I agree about 75% of the time with the crowd at Front Page Magazine. However in this piece by David Horowitz, the former Radical Son, is 98% on the ball (he misses out on the full 100% as I would not classify leftism as progressive to begin with).
I have reproduced part of the post....
Conservatives look to the past as a guide to the future. The past tells them who human beings are, and how they behave, and what is possible. In their approach to the future, conservatives are pragmatic and ground their hopes in experience. When the Founders were drawing up plans for the Republic they looked at the history of past republics and concluded that democracy was the least problematic form of government but that it posed the danger of a populist tyranny. So they instituted a system of checks and balances to guard against tyrannies of the majority and to provide the public with a cooling off period in which their emotion driven agendas could be corrected by reflection.
Progressives, by contrast, look to an imaginary future as a guide to the present and regard the experience of the past as “reactionary” and “backward.” Progressives have in their heads an image of what the future should look like based on emotion (hope and change), and they discount the experience of past and present as products of ignorance, prejudice and selfish interests, which they are determined to overcome.

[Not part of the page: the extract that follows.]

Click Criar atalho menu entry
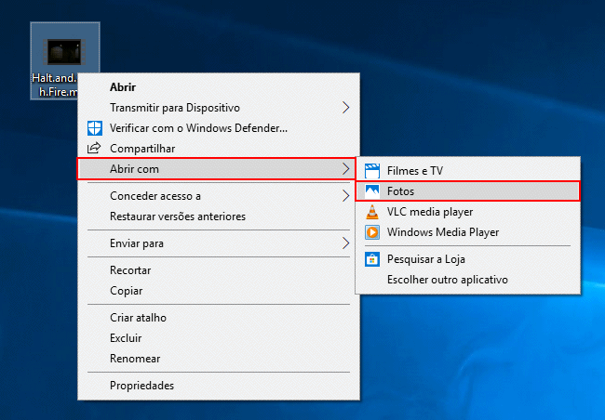This screenshot has width=605, height=420. (x=138, y=318)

Their agendas are actually much worse than this would suggest, since progressives imagine a future that is perfect, a new world in which there is no poverty, no bigotry, no irreconcilable conflict — where there is “social justice.” Against this imaginary ideal world nothing that exists can be justified or defended, or in the words of the arch rebel “everything that exists deserves to perish.” These were words were spoken by Goethe’s Mephistopheles, and quoted approvingly by Karl Marx.
Progressives are focused on destroying what is in the name of an impossible what-can-be (“hope and change”) and it’s very hard for them – impossible for the truest believers — to correct course when they are on the march and their programs aren’t working. All contrary counsel is seen not as experience-based wisdom but as obstruction and reaction.
Some years ago there was a C-Span debate between the “Democratic Socialist” — an oxymoron if there ever was one — Barbara Ehrenreich and the bloviating Cornel West on the left side and two Heritage Foundation fellows on the right. The subject was socialism and its failure in the Soviet Union and China. The Heritage team pointed out very politely and circumspectly as though embarrassed for the socialists on the platform that progressives had encountered some problems in implementing social justice in these countries and there were some casualties along the way. Responding, Barbara Ehrenreich said (or words to this precise effect): We’ve only been trying socialism for 250 years and it’s not surprising that mistakes were made. Side note: This woman’s book attacking American capitalism and re-invigorating socialist delusions is assigned reading for students in virtually every university in the nation – at some schools required for all incoming freshmen with no countervailing text.